Jésus est menacé d’être
lapidé par les juifs. Il leur demande alors pour laquelle de
ses bonnes actions ils voudraient le lapider. Et eux de répondre
que ses bonnes actions ne sont pas en cause, mais seulement le fait
« qu’il se fasse Dieu ». En clair, ils lui reprochent
d’avoir un comportement qui l’assimile à Dieu.
Une fois de plus, l’idée ne vient pas de Jésus,
mais des juifs eux-mêmes. Sans doute ont-ils entendu cela de la
foule qui suivait Jésus. Tant il est vrai qu’un homme extraordinaire,
porté aux nues par ses admirateurs, a tendance à être
fait Dieu. Mais Jésus renvoie la balle. Il va chercher une phrase
du Psaume 82 : « J’ai dit : vous êtes des Dieux »
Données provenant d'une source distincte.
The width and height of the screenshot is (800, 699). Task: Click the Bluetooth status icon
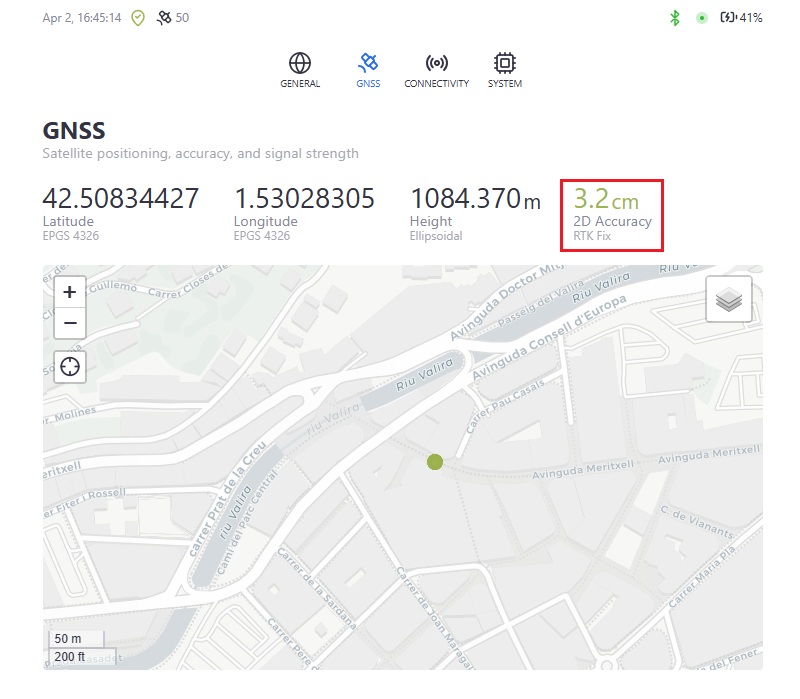[675, 18]
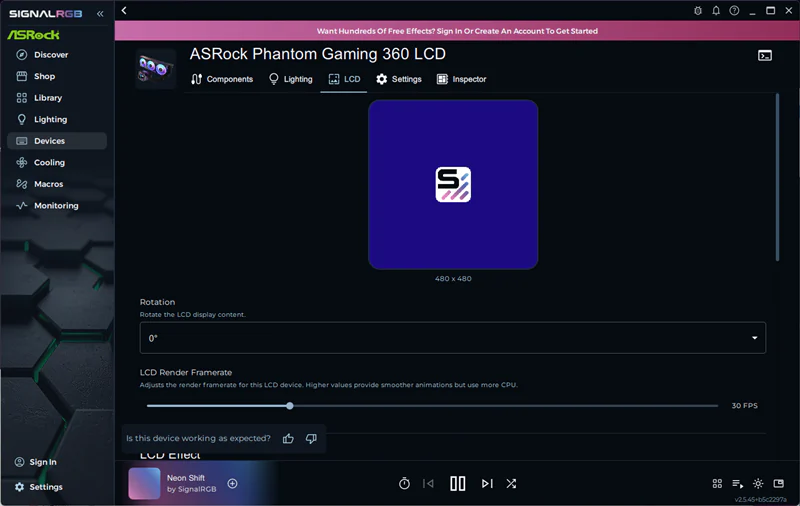The height and width of the screenshot is (506, 800).
Task: Click the thumbs down feedback icon
Action: [x=311, y=438]
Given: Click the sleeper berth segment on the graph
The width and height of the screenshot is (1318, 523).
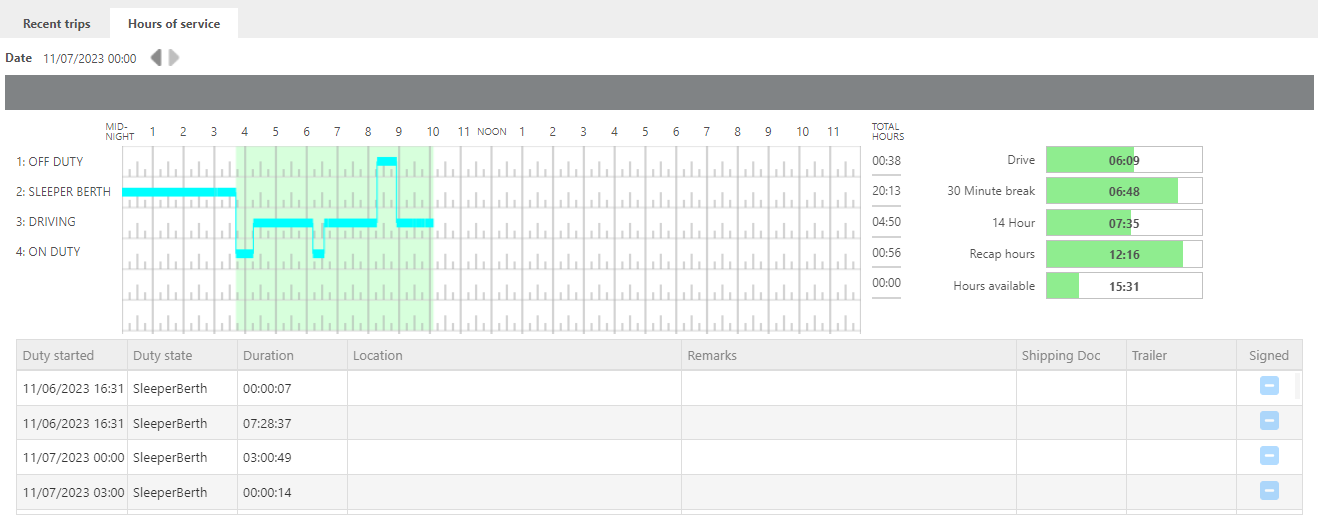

pour retourner le compliment à ses adversaires. Phrase ennuyeuse,
en effet, car la pensée juive avait plutôt tendance à
placer Dieu très haut dans le ciel, loin des hommes et de leur
médiocrité. Ennuyeuse aussi parce que le compliment du
Psaume 82 s’adresse à des juges qui font mal leur travail
Comment les
interlocuteurs de Jésus pourraient-ils être des Dieux ?
Celui-ci s’explique en rajoutant une phrase : « Il arrive
donc à la Loi d’appeler Dieux ceux auxquels la Parole de
Dieu fut adressée. » L’évangéliste Jean
nous introduit ici dans sa conception du Logos : la sagesse de Dieu,
en pénétrant les hommes, les fait participer à
la divinité. Comme dit le prologue, ceux qui ont reçu
le Logos, la Parole (on pourrait traduire aussi la sagesse) sont nés
de Dieu. Rassemblés dans le Logos, il n’y a plus de distance
entre la Parole et la personne qui la porte ; les deux sont divines.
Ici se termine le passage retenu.